Will they help your infant learn to walk sooner?
No. It is generally believed that infant walkers don't help your kids learn to walk sooner than if they didn't use a walker. In fact, one study, Effects of baby walkers on motor and mental development in human infants, concluded that 'walker-experienced infants sat, crawled, and walked later than no-walker controls, and they scored lower on Bayley scales of mental and motor development.'
Another study, Infant walkers: developmental tool or inherent danger, found that 'the use of the infant walker did not influence the onset of independent walking.'
So while it is maybe not clear on whether or not using a mobile infant walker will delay the time that your child learns to walk, there have been no studies showing that it will help you child walk sooner than if you didn't use one.
Are infant walkers safe?
As the statistics from the AAP show, many infants are injured when they use a mobile infant walker.
- falls, especially down stairs
- pinch injuries to fingers and toes
Most of these injuries aren't because the walker itself is dangerous, but only that it makes your child more mobile, which can cause injuries if your house isn't well childproofed. Afterall, your infant isn't going to get burned or poisoned by the walker. Instead, using a walker, he can get to and knock over a hot cup of coffee, pull something off of the stove, get too close to a fireplace or grab something poisonous out of a cabinet.
Using an Infant Walker Safely
Millions of infant walkers are sold each year, so I don't think that the AAP's call to ban mobile walkers will ever become popular enough to become a reality. So we should all likely move towards making sure that parents use walkers safely.

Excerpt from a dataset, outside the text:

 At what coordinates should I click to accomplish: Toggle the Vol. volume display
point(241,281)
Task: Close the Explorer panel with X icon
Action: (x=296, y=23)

Most importantly, that means making sure your home is childproofed and keep the walker away from stairs, your pool and parts of your home that are not childproofed.
Many parents don't think about childproofing until their child is crawling or walking, but if you are using a non-stationary walker with wheels, then your infant is going to be mobile and you have to get things childproofed, including:
- placing covers on electrical outlets and latches on drawers and cabinets
- prevent poisonings by keeping household cleaners, chemicals and medicines completely out of reach
- removing furniture with sharp edges or use soft guards.
- removing heavy objects and breakables from low tables and shelves
- not carrying hot liquids or food near your child and not allowing your child near stoves, heaters or other hot appliances (especially curling irons)
- locking rooms (with a childproof lock or door knob cover) that are not childproof and the exterior doors of your house so that your child can't get out the front door or into the garage, attic, or backyard without help
See our childproofing guide for more childproofing tips.
You also want to make sure that you are using a newer model infant walker that meets new voluntary safety standards, including having a wide base so that they can't fit through most doorways and a braking mechanism so that the walker stops if one or more wheels come off of the ground, like if it was going down stairs.
And be sure to always supervise your child in a mobile walker. Remember that most infants are quite fast in these walkers and can quickly get away from you and the AAP does say that 'walkers are never safe to use, even with close adult supervision' and that many walker injuries occur while the child was being supervised by an adult.
Buy them online: mobile infant walkers
Stationary Activity Centers
As many experts do believe that the risks of using a mobile infant walker far outweighs the benefits, you might consider avoiding mobile walkers and just use a stationary activity center instead.
Many, like the Fischer-Price Step and Play Piano are fairly sophisticated and will likely keep your infant entertained, even if he can't move all around the room. Although it is stationary and doesn't move, your child can move back and forth along tracks built into the center.
In others, like the Evenflo Portable Fun Ultrasaucer and Little Tikes 3 Way Entertainer, your child can spin around and have access to many different toys and activities.